The Bricklayer's Lunch Hour

Two bricklayers are setting the walls
of a cellar in a new dug out patch
of dirt behind an old house of wood
with brown gables grown over with ivy
on a shady street in Denver. It is noon
and one of them wanders off. The young
subordinate bricklayer sits idly for
a few minutes after eating a sandwich
and throwing away the paper bag. He
has on dungarees and is bare above
the waist; he has yellow hair and wears
a smudged but still bright red cap
on his head. He sits idly on top
of the wall on a ladder that is leaned
up between his spread thighs, his head
bent down, gazing uninterestedly at
the paper bag on the grass. He draws
his hand across his breast, and then
slowly rubs his knuckles across the
side of his chin, and rocks to and fro
on the wall. A small cat walks to him
along the top of the wall. He picks
it up, takes off his cap, and puts it
over the kitten’s body for a moment.
Meanwhile it is darkening as if to rain
and the wind on top of the trees in the
street comes through almost harshly.

I enjoyed the poem when I first read it but now I've really come to love it. I found it challenging to read at the event, so different from reading my own work and quite unnatural in that sense. I deliberately didn't listen to any recordings of Ginsberg reading his poems, I decided the best way I could read was by making it mine and so I read it aloud until it became perhaps not quite natural to me but certainly a lot less strange and the more I read it the more I naturally emphasised the beats and the rhymes that gave it a rhythm I could comfortably read with.

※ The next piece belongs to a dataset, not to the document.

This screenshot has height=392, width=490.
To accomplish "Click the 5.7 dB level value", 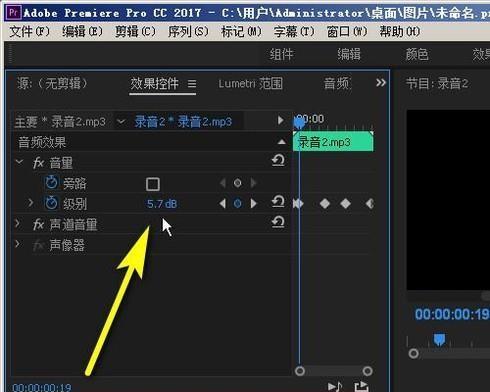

When it came to writing my response poem I spent a lot of time reading the Ginsberg poem backwards to disassociate myself from the narrative and the familiarity of the poem and focus instead on the words themselves and imagery. It quickly became clear to me that the key point in the poem that was going to spark a poem in me was the narrative between the kitten and the bricklayer and the tension of the threatening rain and wind. So my poem is called "The Kitten and the Bricklayer's Cap'! I initially attempted to write a fatrasie, the form I learned from Claire Crowther's fantastic workshop at Stanza this year. I've kept the spirit of the fatrasie in the poem but couldn't contain it within eleven lines however I did use an introductory couplet which combines the first and last lines of the poem, a part of the fatras form that I really enjoy working with.

So it was a very enjoyable evening and now only two weeks until my pamphlet launch!

5 comments:

Titus said...

Interesting post and insight into process - I struggle with Ginsberg.

Looking forward to the 17th!

swiss said...

i was annoyed to miss this but i couldn't get out of work. sounds great!

Marion McCready said...

I'm the same, titus, which was one of the reasons I decided to try a Ginsberg poem and although he's not become a fav poet of mine I can definitely say I have a better appreciation of him.

shame you missed it, swiss, was a really good night!

Rachel Fox said...

Maguire always gets good reviews of his liveness... must try to catch him some time!
x

Marion McCready said...

yes, he was very lively :) certainly did Howl justice!